Make no mistake: the hunter doesn’t trap the monkey. The monkey’s abiding tendency to stick firmly to its decision, ignore evidence to the contrary, and never question its actions is the trap that holds it captive.
Our beliefs have the power to catapult us forward. They also have the power to keep us where we are, tied to our beliefs. How we behave or react in a situation is very often an outcome of our beliefs. They can be so deep rooted that many a times we may not even be aware of them, like Plato’s allegory of the cave.
Not surprising then that we tend to follow the same rituals in the classroom or in our lives the way we have always done even though there seem to be growing evidence against its benefits with changing times. When a new idea is suggested, the oft repeated comment is, ‘but we do it this way’ or ‘we have always done it this way.’
For example, daily timetable of a school.
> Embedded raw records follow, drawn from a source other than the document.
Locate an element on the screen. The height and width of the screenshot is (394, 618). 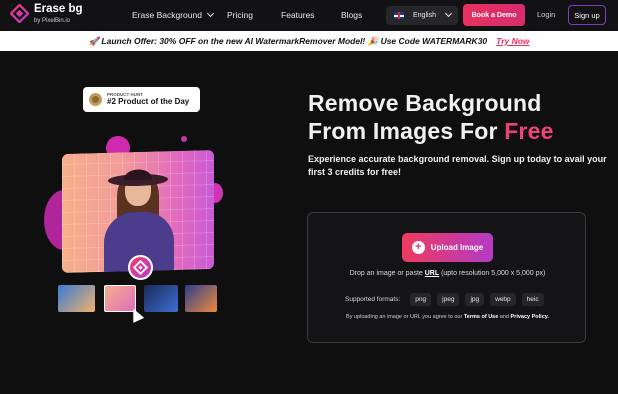
nav-erase-background-label: Erase Background is located at coordinates (167, 15). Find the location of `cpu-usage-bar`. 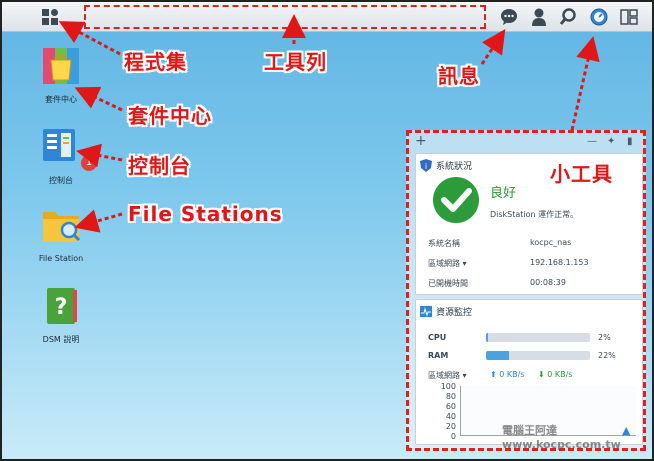

cpu-usage-bar is located at coordinates (538, 338). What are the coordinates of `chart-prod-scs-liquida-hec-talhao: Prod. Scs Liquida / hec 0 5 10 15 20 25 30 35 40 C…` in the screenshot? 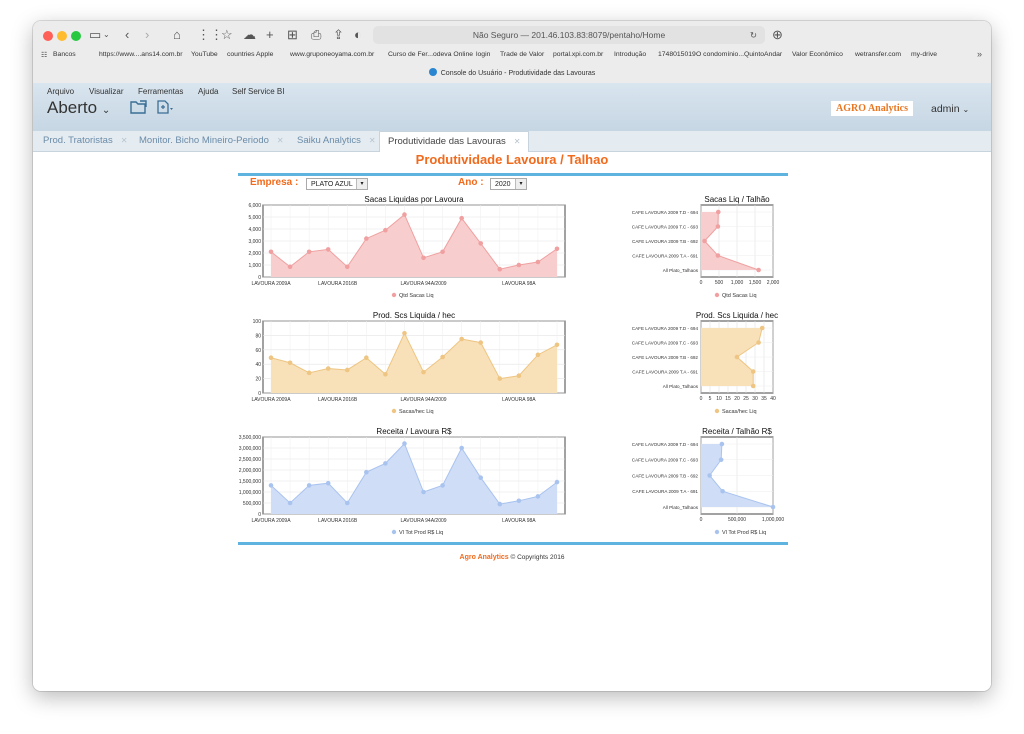 It's located at (705, 363).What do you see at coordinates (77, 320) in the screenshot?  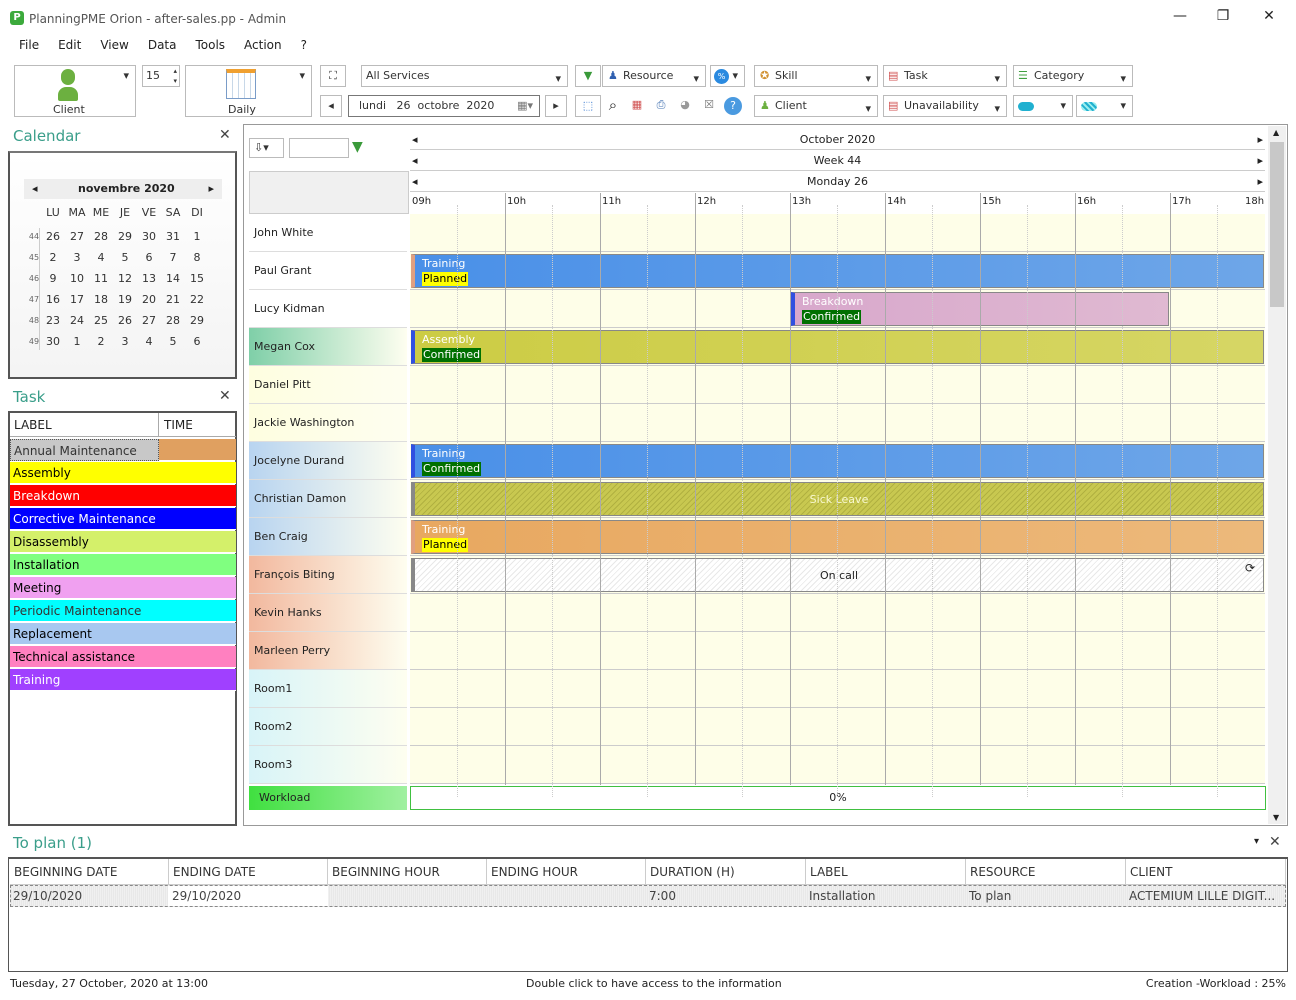 I see `calendar-day: 24` at bounding box center [77, 320].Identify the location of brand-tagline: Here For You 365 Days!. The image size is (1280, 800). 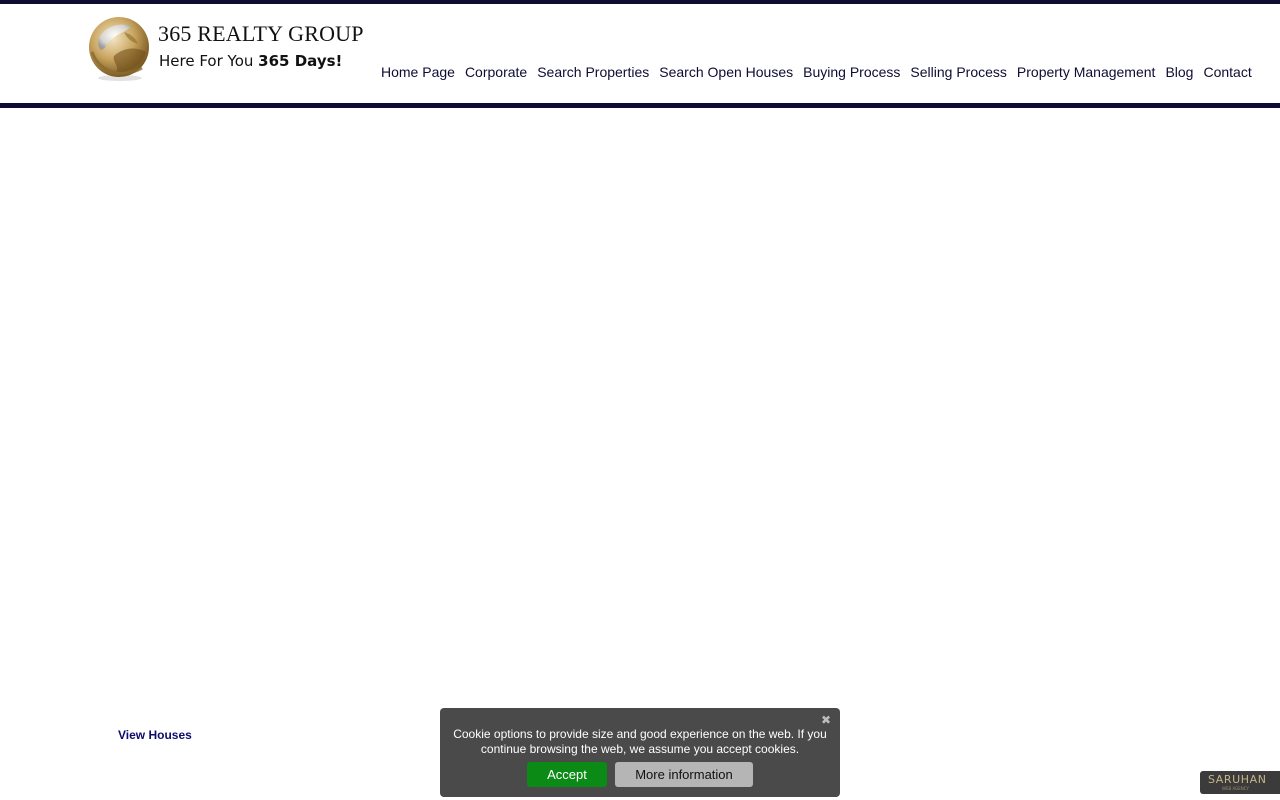
(250, 61).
The design of which was created many years back to support the teaching and learning at that period of time. Yet, we want to use the same structure, but have the desire to implement strategies that are more relevant and should be used to suit the learning needs of students today. For example, a 30 or 40 minute lesson (which is the case in many schools) is not very suitable for project based learning or inquiry based learning. The school does not want to increase the span of the lesson because ‘that is how the day is structured’ and ‘it would disrupt everything’. Here, the span of the period or lesson dictates the teaching and learning experience. A typical case of the tail wagging the dog.
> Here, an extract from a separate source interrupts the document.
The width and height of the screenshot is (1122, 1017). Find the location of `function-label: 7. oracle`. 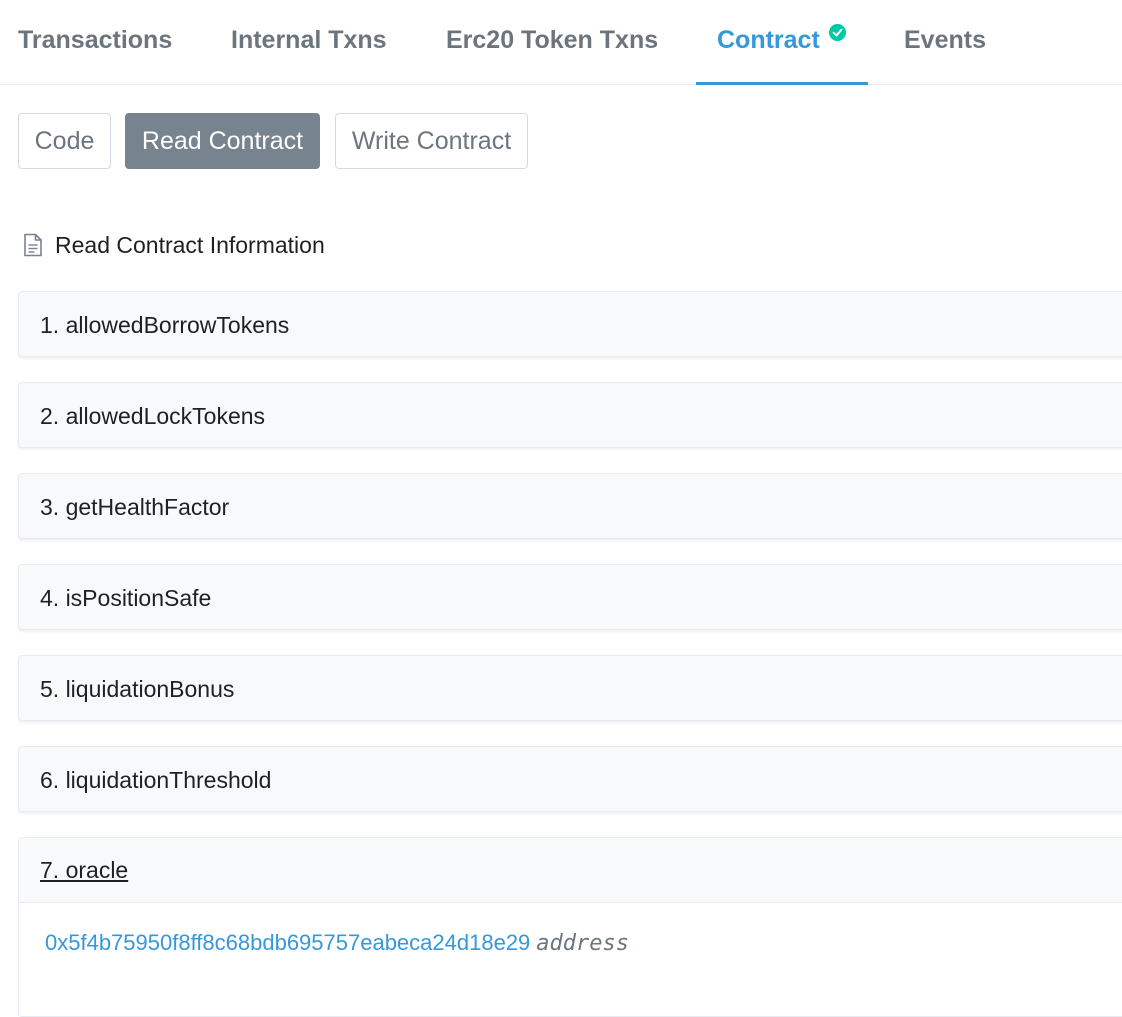

function-label: 7. oracle is located at coordinates (84, 870).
Another one? Lesson observations. Why is it used to evaluate teaching? Why not learning? If the students learn and are able to use their knowledge to solve real world problems or issues in their context then the teaching has been good. But if we were to focus only on evaluating teaching then lesson observations will continue to be used as a tool to evaluate a teacher leading to no real benefit to students because what is being evaluated here is perhaps a couple of lessons for which the teacher has anyways ‘prepared’.
Next year is around the bend.
Don’t let the deadly hold of your beliefs paralyze you, your thinking and action.
Let the year ahead be one of fearless experimentation.